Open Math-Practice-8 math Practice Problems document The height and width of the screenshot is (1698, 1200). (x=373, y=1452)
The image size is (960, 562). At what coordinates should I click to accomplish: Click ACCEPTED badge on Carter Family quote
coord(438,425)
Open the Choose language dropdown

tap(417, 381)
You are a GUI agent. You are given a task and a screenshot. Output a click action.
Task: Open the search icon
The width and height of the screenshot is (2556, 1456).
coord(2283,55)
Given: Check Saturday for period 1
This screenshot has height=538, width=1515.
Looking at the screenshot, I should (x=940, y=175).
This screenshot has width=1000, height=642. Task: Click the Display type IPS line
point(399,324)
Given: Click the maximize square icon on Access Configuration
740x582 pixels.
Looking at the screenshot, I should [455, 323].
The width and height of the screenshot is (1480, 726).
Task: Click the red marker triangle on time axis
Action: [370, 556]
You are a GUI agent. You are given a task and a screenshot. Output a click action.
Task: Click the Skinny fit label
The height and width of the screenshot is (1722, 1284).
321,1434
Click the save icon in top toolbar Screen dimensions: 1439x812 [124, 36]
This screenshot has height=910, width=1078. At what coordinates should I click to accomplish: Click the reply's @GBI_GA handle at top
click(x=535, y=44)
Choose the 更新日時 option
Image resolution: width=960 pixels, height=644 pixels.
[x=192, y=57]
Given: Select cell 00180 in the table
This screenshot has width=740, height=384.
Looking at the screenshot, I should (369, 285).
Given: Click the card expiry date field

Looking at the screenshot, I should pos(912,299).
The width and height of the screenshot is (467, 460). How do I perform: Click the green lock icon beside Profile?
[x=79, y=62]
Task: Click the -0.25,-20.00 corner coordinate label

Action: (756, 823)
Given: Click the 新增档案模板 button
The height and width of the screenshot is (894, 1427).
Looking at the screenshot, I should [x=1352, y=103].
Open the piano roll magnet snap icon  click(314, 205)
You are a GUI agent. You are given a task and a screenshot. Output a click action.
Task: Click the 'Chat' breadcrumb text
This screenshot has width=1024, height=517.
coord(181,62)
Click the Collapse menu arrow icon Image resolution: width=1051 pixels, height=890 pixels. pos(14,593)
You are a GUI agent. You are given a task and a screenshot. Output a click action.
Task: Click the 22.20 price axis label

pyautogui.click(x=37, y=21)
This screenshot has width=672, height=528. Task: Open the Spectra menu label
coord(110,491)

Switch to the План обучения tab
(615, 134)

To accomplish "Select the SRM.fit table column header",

####################

▶ [Exercise brief]
Produce the whole listing once more, exactly.

▶ [Output of the task]
Open Math-Practice-8 math Practice Problems document The height and width of the screenshot is (1698, 1200). (x=373, y=1452)
The image size is (960, 562). At what coordinates should I click to accomplish: Click ACCEPTED badge on Carter Family quote
coord(438,425)
Open the Choose language dropdown

tap(417, 381)
You are a GUI agent. You are given a task and a screenshot. Output a click action.
Task: Open the search icon
The width and height of the screenshot is (2556, 1456).
coord(2283,55)
Given: Check Saturday for period 1
This screenshot has height=538, width=1515.
Looking at the screenshot, I should (x=940, y=175).
This screenshot has width=1000, height=642. Task: Click the Display type IPS line
point(399,324)
Given: Click the maximize square icon on Access Configuration
740x582 pixels.
Looking at the screenshot, I should [455, 323].
The width and height of the screenshot is (1480, 726).
Task: Click the red marker triangle on time axis
Action: [370, 556]
You are a GUI agent. You are given a task and a screenshot. Output a click action.
Task: Click the Skinny fit label
The height and width of the screenshot is (1722, 1284).
321,1434
Click the save icon in top toolbar Screen dimensions: 1439x812 [124, 36]
This screenshot has height=910, width=1078. At what coordinates should I click to accomplish: Click the reply's @GBI_GA handle at top
click(x=535, y=44)
Choose the 更新日時 option
Image resolution: width=960 pixels, height=644 pixels.
[x=192, y=57]
Given: Select cell 00180 in the table
This screenshot has width=740, height=384.
Looking at the screenshot, I should (369, 285).
Given: Click the card expiry date field

Looking at the screenshot, I should pos(912,299).
The width and height of the screenshot is (467, 460). How do I perform: Click the green lock icon beside Profile?
[x=79, y=62]
Task: Click the -0.25,-20.00 corner coordinate label

Action: (756, 823)
Given: Click the 新增档案模板 button
The height and width of the screenshot is (894, 1427).
Looking at the screenshot, I should [x=1352, y=103].
Open the piano roll magnet snap icon  click(314, 205)
You are a GUI agent. You are given a task and a screenshot. Output a click action.
Task: Click the 'Chat' breadcrumb text
This screenshot has width=1024, height=517.
coord(181,62)
Click the Collapse menu arrow icon Image resolution: width=1051 pixels, height=890 pixels. pos(14,593)
You are a GUI agent. You are given a task and a screenshot. Output a click action.
Task: Click the 22.20 price axis label

pyautogui.click(x=37, y=21)
This screenshot has width=672, height=528. Task: Open the Spectra menu label
coord(110,491)

Switch to the План обучения tab
(615, 134)

To accomplish "Select the SRM.fit table column header",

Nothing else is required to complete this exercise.